## Work order
The answer must be a single number, namely how many lines in the entries below contain the string "height".

## Records for this exercise
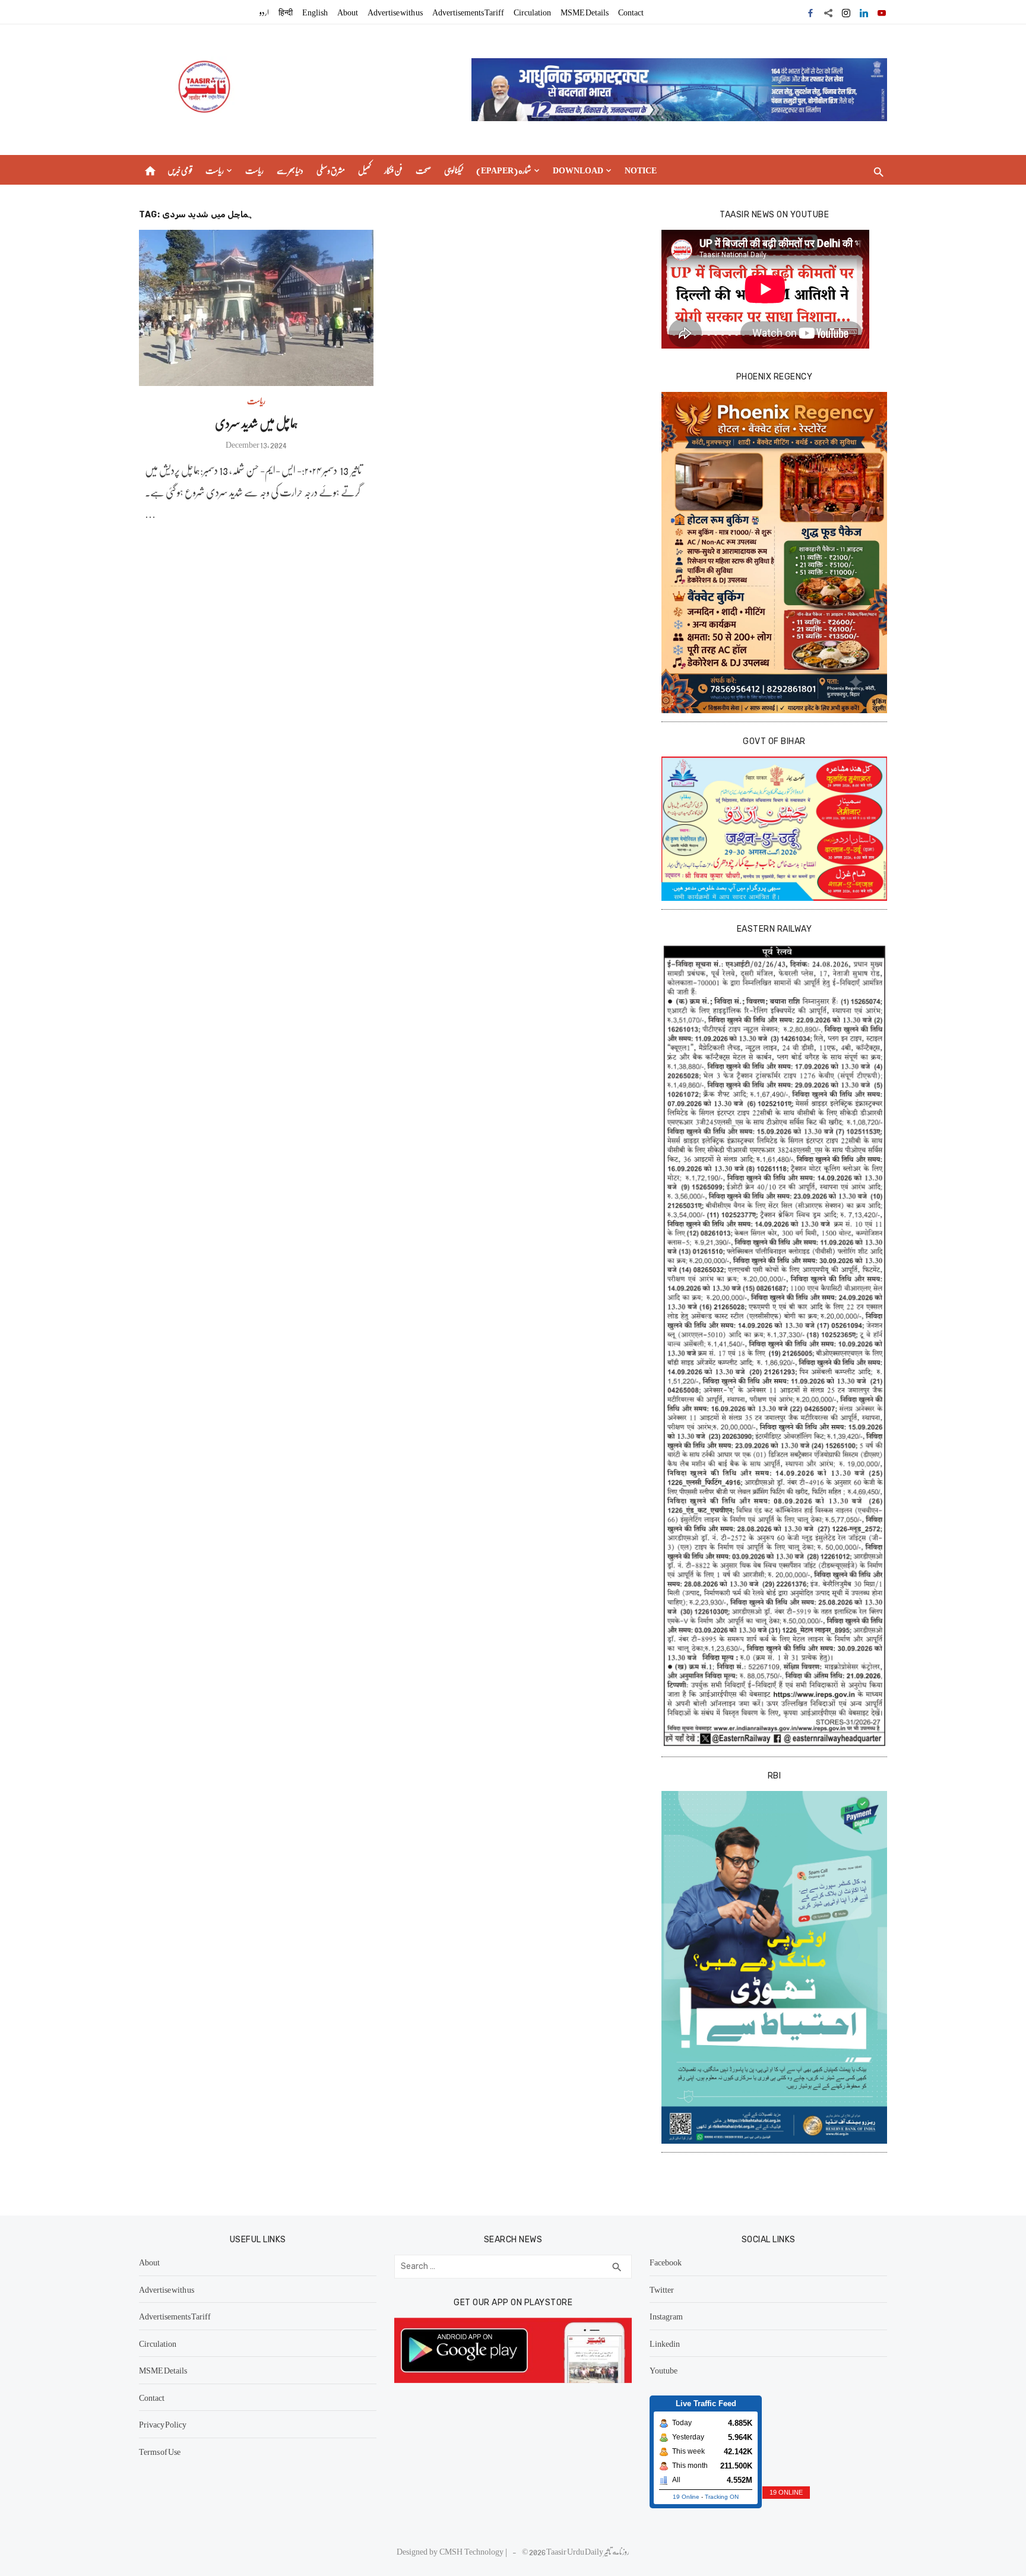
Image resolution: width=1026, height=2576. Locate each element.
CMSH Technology (472, 2551)
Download (578, 170)
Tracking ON (722, 2496)
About (347, 12)
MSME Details (584, 12)
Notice (641, 170)
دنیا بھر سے (290, 170)
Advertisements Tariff (468, 12)
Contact (631, 12)
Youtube (663, 2370)
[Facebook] (810, 12)
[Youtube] (881, 12)
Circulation (532, 12)
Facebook (666, 2262)
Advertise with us (395, 12)
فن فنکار (393, 170)
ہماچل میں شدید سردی (256, 422)
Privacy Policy (162, 2424)
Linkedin (665, 2343)
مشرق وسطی (330, 170)
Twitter (662, 2289)
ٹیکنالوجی (453, 170)
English (315, 12)
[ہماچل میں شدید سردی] (256, 308)
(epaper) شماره (503, 170)
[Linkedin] (864, 12)
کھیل (364, 170)
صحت (423, 170)
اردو (264, 12)
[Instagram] (846, 12)
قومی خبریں (179, 170)
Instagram (666, 2316)
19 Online (686, 2496)
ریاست (214, 170)
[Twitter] (828, 12)
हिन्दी (285, 12)
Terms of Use (159, 2451)
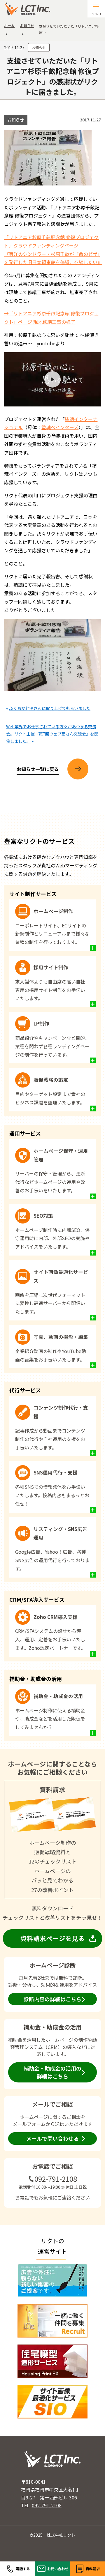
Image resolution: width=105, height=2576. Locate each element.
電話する (23, 2568)
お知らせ (39, 47)
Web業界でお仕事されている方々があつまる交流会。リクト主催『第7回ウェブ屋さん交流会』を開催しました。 (52, 734)
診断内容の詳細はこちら (52, 1999)
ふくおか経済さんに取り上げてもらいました (49, 708)
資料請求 (93, 2568)
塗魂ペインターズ (59, 427)
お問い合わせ (57, 2568)
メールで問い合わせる (52, 2138)
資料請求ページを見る (52, 1938)
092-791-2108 (55, 2179)
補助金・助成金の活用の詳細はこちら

## Response box
2